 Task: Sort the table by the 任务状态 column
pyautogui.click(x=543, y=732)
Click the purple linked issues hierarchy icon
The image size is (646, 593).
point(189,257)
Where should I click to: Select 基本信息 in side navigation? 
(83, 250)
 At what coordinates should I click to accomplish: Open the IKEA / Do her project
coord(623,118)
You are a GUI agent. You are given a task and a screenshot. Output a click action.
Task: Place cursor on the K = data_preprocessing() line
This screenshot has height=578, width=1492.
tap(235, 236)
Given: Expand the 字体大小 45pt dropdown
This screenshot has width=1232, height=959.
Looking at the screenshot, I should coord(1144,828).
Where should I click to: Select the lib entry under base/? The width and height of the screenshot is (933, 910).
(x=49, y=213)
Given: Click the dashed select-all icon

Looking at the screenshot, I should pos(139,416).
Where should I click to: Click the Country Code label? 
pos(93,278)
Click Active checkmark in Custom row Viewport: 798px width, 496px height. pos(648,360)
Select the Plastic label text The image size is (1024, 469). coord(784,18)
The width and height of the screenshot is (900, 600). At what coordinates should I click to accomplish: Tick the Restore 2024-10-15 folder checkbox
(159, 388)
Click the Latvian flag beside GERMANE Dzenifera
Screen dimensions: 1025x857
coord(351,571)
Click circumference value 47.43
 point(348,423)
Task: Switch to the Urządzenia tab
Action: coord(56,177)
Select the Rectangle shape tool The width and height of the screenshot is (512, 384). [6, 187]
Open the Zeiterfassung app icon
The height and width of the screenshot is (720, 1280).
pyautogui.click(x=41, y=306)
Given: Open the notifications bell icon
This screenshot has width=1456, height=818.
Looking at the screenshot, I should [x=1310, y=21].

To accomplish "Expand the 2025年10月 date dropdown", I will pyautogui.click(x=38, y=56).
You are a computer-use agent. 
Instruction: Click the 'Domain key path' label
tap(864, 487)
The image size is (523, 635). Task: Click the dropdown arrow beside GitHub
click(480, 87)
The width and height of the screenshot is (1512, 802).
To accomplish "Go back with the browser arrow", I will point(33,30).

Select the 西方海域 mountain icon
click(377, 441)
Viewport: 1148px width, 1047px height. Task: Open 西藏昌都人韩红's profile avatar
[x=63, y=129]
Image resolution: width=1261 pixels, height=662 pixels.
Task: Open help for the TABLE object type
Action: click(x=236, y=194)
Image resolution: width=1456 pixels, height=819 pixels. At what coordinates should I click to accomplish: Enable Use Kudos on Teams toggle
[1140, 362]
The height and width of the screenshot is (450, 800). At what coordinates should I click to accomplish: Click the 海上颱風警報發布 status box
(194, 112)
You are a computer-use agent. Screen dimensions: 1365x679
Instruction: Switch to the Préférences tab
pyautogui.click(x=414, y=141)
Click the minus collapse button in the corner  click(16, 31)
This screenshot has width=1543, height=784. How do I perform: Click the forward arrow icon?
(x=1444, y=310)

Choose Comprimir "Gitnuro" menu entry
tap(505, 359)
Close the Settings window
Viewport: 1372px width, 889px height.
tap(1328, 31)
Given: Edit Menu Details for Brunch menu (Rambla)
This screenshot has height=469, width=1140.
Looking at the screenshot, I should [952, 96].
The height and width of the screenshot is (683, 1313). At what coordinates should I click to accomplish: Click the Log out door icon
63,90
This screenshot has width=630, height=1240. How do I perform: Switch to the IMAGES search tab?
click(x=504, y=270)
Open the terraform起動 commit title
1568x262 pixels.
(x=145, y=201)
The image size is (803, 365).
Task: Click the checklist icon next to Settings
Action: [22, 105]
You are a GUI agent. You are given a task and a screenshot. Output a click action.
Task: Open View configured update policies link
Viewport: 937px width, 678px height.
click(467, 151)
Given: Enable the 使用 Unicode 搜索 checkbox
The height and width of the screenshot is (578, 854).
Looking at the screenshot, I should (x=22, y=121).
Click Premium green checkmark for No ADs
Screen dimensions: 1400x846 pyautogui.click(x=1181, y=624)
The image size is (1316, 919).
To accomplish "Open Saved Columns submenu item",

EXERCISE DETAILS
Copy out every one of the records above line for line, leaving each word, number and mark unchanged.

RESPONSE TO THE TASK
 Task: Sort the table by the 任务状态 column
pyautogui.click(x=543, y=732)
Click the purple linked issues hierarchy icon
The image size is (646, 593).
point(189,257)
Where should I click to: Select 基本信息 in side navigation? 
(83, 250)
 At what coordinates should I click to accomplish: Open the IKEA / Do her project
coord(623,118)
You are a GUI agent. You are given a task and a screenshot. Output a click action.
Task: Place cursor on the K = data_preprocessing() line
This screenshot has height=578, width=1492.
tap(235, 236)
Given: Expand the 字体大小 45pt dropdown
This screenshot has width=1232, height=959.
Looking at the screenshot, I should coord(1144,828).
Where should I click to: Select the lib entry under base/? The width and height of the screenshot is (933, 910).
(x=49, y=213)
Given: Click the dashed select-all icon

Looking at the screenshot, I should pos(139,416).
Where should I click to: Click the Country Code label? 
pos(93,278)
Click Active checkmark in Custom row Viewport: 798px width, 496px height. pos(648,360)
Select the Plastic label text The image size is (1024, 469). coord(784,18)
The width and height of the screenshot is (900, 600). At what coordinates should I click to accomplish: Tick the Restore 2024-10-15 folder checkbox
(159, 388)
Click the Latvian flag beside GERMANE Dzenifera
Screen dimensions: 1025x857
coord(351,571)
Click circumference value 47.43
 point(348,423)
Task: Switch to the Urządzenia tab
Action: coord(56,177)
Select the Rectangle shape tool The width and height of the screenshot is (512, 384). [6, 187]
Open the Zeiterfassung app icon
The height and width of the screenshot is (720, 1280).
pyautogui.click(x=41, y=306)
Given: Open the notifications bell icon
This screenshot has width=1456, height=818.
Looking at the screenshot, I should [x=1310, y=21].

To accomplish "Expand the 2025年10月 date dropdown", I will pyautogui.click(x=38, y=56).
You are a computer-use agent. 
Instruction: Click the 'Domain key path' label
tap(864, 487)
The image size is (523, 635). Task: Click the dropdown arrow beside GitHub
click(480, 87)
The width and height of the screenshot is (1512, 802).
To accomplish "Go back with the browser arrow", I will point(33,30).

Select the 西方海域 mountain icon
click(377, 441)
Viewport: 1148px width, 1047px height. Task: Open 西藏昌都人韩红's profile avatar
[x=63, y=129]
Image resolution: width=1261 pixels, height=662 pixels.
Task: Open help for the TABLE object type
Action: click(x=236, y=194)
Image resolution: width=1456 pixels, height=819 pixels. At what coordinates should I click to accomplish: Enable Use Kudos on Teams toggle
[1140, 362]
The height and width of the screenshot is (450, 800). At what coordinates should I click to accomplish: Click the 海上颱風警報發布 status box
(194, 112)
You are a computer-use agent. Screen dimensions: 1365x679
Instruction: Switch to the Préférences tab
pyautogui.click(x=414, y=141)
Click the minus collapse button in the corner  click(16, 31)
This screenshot has width=1543, height=784. How do I perform: Click the forward arrow icon?
(x=1444, y=310)

Choose Comprimir "Gitnuro" menu entry
tap(505, 359)
Close the Settings window
Viewport: 1372px width, 889px height.
tap(1328, 31)
Given: Edit Menu Details for Brunch menu (Rambla)
This screenshot has height=469, width=1140.
Looking at the screenshot, I should [952, 96].
The height and width of the screenshot is (683, 1313). At what coordinates should I click to accomplish: Click the Log out door icon
63,90
This screenshot has width=630, height=1240. How do I perform: Switch to the IMAGES search tab?
click(x=504, y=270)
Open the terraform起動 commit title
1568x262 pixels.
(x=145, y=201)
The image size is (803, 365).
Task: Click the checklist icon next to Settings
Action: [22, 105]
You are a GUI agent. You are given a task and a screenshot. Output a click action.
Task: Open View configured update policies link
Viewport: 937px width, 678px height.
click(467, 151)
Given: Enable the 使用 Unicode 搜索 checkbox
The height and width of the screenshot is (578, 854).
Looking at the screenshot, I should (x=22, y=121).
Click Premium green checkmark for No ADs
Screen dimensions: 1400x846 pyautogui.click(x=1181, y=624)
The image size is (1316, 919).
To accomplish "Open Saved Columns submenu item",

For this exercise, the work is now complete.